Problem to solve
From the records below, copy out exactly the lines from the one containing "This screenshot has width=637, height=378." to the one containing "Screen dimensions: 800x392", both included. Add nothing else.

Exercise input
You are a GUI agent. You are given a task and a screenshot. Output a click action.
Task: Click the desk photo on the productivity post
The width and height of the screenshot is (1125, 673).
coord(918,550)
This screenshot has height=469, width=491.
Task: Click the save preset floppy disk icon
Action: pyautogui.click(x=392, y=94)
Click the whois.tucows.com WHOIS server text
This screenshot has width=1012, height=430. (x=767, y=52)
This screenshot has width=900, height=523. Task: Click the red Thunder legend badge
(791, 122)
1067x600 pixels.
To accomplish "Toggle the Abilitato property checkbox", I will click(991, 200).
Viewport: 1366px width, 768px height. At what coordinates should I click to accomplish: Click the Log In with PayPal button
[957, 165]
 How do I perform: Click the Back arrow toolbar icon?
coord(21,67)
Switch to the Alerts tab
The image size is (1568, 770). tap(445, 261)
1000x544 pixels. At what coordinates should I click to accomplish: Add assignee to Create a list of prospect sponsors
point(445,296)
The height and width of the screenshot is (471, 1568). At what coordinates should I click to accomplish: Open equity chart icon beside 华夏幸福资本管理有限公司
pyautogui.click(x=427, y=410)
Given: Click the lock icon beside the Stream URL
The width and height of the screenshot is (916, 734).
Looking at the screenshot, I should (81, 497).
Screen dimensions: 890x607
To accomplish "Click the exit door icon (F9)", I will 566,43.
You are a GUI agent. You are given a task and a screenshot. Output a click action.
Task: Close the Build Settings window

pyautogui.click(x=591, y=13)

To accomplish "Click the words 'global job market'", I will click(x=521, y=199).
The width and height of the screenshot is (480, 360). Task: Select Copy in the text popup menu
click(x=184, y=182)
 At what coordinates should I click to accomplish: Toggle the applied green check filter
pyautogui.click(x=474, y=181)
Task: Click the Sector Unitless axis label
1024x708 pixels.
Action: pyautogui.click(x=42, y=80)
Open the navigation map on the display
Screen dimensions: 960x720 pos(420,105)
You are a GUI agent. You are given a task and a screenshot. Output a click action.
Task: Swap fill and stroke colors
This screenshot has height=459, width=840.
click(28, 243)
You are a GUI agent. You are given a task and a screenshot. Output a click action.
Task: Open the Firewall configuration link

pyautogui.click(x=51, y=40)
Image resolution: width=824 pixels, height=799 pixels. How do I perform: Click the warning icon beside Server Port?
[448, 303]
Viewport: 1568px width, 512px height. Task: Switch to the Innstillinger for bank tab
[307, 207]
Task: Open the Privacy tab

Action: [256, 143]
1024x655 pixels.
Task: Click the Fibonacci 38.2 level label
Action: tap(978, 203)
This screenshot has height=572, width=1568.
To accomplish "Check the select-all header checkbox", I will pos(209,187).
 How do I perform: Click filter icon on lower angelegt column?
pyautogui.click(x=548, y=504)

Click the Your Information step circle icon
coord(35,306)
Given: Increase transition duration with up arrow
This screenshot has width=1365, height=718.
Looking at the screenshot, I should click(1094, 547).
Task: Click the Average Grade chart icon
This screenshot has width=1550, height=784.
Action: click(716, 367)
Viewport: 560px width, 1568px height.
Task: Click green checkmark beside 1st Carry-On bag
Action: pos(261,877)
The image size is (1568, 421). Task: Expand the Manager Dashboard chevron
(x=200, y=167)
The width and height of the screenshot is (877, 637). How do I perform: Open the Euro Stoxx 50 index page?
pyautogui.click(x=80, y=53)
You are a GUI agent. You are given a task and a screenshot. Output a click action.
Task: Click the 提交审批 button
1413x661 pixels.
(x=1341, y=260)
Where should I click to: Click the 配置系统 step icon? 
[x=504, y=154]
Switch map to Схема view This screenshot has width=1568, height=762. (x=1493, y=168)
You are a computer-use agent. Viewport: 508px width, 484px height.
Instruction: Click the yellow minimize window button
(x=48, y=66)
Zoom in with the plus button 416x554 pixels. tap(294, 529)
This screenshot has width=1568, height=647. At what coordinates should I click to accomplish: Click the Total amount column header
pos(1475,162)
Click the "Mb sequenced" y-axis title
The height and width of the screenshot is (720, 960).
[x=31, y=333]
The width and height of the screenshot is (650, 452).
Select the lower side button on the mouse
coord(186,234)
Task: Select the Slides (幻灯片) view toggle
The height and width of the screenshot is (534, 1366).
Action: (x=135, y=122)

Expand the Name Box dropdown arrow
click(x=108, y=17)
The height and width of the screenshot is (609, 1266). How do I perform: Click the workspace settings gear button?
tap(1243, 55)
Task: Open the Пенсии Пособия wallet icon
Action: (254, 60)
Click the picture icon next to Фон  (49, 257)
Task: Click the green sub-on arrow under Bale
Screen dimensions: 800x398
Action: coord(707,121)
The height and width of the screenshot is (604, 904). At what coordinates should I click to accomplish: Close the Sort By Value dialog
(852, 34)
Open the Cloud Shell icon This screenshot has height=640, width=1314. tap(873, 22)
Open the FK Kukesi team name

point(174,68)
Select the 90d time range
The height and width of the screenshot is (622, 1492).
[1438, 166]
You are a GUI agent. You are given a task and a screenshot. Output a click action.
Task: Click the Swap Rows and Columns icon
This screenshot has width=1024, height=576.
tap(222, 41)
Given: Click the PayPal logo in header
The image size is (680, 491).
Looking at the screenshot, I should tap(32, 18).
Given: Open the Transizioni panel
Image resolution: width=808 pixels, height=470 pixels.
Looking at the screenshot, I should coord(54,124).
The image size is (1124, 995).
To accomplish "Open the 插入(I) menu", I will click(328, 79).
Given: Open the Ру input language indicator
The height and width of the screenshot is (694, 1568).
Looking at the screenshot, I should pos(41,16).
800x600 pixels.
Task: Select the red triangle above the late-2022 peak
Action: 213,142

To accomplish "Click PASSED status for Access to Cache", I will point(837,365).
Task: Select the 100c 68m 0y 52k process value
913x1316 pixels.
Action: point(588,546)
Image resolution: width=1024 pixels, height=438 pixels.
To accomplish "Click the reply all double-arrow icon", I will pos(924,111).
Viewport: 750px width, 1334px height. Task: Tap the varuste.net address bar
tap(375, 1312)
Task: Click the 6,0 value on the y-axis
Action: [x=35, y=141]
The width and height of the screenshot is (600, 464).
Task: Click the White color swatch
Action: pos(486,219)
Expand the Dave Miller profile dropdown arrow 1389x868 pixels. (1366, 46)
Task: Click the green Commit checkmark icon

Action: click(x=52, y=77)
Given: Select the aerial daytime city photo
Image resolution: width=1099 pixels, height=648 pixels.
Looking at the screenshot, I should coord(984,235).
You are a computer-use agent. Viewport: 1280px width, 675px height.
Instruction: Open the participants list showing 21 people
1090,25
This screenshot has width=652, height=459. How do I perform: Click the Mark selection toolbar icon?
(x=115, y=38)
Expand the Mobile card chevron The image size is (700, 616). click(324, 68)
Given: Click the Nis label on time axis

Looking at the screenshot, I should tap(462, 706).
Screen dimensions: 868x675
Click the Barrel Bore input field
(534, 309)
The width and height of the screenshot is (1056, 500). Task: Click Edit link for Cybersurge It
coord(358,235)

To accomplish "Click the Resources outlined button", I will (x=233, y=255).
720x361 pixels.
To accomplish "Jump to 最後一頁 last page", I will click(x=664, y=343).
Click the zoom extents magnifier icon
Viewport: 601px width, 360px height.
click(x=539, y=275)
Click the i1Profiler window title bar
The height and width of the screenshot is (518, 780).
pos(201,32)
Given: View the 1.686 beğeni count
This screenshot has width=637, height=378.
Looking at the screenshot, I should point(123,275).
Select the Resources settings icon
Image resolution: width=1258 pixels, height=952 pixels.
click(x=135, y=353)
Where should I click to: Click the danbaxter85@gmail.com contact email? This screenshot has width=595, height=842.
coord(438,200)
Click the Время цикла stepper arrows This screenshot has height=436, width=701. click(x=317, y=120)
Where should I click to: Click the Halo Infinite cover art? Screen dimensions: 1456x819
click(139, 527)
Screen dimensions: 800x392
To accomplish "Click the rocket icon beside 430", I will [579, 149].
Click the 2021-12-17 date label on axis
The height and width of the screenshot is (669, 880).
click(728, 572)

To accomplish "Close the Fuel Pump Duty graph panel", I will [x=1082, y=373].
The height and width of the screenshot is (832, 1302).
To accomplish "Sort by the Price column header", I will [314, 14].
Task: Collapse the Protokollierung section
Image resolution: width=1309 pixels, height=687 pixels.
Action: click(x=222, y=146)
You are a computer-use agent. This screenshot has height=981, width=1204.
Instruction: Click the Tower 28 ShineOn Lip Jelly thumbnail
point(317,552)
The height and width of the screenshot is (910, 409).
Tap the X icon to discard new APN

Response to the task
This screenshot has width=637, height=378.
Looking at the screenshot, I should point(123,275).
Select the Resources settings icon
Image resolution: width=1258 pixels, height=952 pixels.
click(x=135, y=353)
Where should I click to: Click the danbaxter85@gmail.com contact email? This screenshot has width=595, height=842.
coord(438,200)
Click the Время цикла stepper arrows This screenshot has height=436, width=701. click(x=317, y=120)
Where should I click to: Click the Halo Infinite cover art? Screen dimensions: 1456x819
click(139, 527)
Screen dimensions: 800x392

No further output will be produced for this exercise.